Purification of nuclei from tissues and cells in isoosmotic iodixanol gradients – a methodological review



The low-speed pellet produced by the centrifugation of tissues or cell homogenates at 600-1000 g for 10 min will contain 90-95% of the total nuclei, but it will be contaminated by significant amounts of mitochondria, large fragments of membrane, intact or partially broken cells and other organelles trapped by these rapidly sedimenting particles.

 Although the contamination may be partially reduced by repeated washing of the pellet, this procedure risks progressive damage to the nuclei by the shearing forces used to disperse the pellet. In the nineteen-sixties two influential papers [1,2] were published both of which reported the pelleting of nuclei through high-density sucrose solutions to remove the contamination effectively.

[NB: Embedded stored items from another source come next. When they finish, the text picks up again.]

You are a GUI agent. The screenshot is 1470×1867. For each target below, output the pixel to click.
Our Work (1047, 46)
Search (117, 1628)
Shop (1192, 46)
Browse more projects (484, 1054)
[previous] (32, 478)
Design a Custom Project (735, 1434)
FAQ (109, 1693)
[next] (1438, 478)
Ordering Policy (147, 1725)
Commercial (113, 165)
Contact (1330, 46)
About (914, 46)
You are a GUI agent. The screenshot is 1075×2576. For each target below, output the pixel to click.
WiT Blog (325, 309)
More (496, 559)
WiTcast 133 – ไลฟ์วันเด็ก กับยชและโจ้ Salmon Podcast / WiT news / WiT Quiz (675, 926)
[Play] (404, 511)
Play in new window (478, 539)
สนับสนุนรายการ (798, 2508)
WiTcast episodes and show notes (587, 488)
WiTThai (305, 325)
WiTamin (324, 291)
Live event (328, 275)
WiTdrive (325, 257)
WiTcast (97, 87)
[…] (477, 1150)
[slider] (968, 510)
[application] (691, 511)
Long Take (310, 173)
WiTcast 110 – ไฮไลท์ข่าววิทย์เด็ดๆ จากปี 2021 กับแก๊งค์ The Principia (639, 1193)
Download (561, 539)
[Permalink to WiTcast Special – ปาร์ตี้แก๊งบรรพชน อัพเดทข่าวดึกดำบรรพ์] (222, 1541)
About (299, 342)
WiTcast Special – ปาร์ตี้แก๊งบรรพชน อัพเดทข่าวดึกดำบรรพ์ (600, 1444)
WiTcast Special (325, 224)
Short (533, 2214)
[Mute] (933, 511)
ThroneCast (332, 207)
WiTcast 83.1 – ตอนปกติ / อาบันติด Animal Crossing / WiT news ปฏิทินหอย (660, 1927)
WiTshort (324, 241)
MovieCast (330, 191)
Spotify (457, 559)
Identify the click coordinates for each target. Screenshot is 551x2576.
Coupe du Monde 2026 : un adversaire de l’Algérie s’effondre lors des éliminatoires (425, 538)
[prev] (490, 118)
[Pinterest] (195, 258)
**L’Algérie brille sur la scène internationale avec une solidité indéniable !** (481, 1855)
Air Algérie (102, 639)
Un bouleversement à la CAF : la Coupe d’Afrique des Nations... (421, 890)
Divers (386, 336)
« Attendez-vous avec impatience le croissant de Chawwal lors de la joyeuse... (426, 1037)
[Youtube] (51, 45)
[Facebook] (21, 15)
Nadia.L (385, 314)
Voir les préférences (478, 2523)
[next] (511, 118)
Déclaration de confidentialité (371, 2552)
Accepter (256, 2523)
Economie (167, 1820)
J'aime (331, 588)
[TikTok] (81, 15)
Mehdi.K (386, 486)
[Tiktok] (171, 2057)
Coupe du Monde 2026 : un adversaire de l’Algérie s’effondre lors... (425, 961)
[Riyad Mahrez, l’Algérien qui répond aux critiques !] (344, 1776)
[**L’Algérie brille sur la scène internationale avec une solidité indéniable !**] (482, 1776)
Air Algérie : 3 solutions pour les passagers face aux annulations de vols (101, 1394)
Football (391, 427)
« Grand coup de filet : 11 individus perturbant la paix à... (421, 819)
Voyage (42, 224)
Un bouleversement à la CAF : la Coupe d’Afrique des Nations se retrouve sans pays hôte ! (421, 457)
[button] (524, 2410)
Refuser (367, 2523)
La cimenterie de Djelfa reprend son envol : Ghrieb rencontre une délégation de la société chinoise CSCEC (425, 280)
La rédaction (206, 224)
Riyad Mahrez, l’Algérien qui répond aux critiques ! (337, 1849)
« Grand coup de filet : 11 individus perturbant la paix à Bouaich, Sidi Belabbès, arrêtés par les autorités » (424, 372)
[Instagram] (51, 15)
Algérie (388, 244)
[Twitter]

 In the method of Widnell and Tata [1] a crude nuclear pellet (homogenate centrifuged at 600 g for 10 min) was washed once in the homogenization medium; suspended in 2.2 M sucrose, 1 mM MgCl2, 10 mM Tris-HCl, pH 7.4 and then the nuclei pelleted at 60-80,000 g for 80 min at 4°C. 

The method of Blobel and Potter [2] omitted the low-speed pelleting of the nuclei directly from the homogenate: the sucrose concentration in the filtered homogenate was adjusted to 1.6 M by addition of 2.3 M sucrose, 50 mM Tris-HCl, pH 7.5, 25 mM KCl, 5 mM MgCl2, and then layered over this 2.3 M sucrose solution. The nuclei were pelleted at 130,000 g for 30 min at 4°C.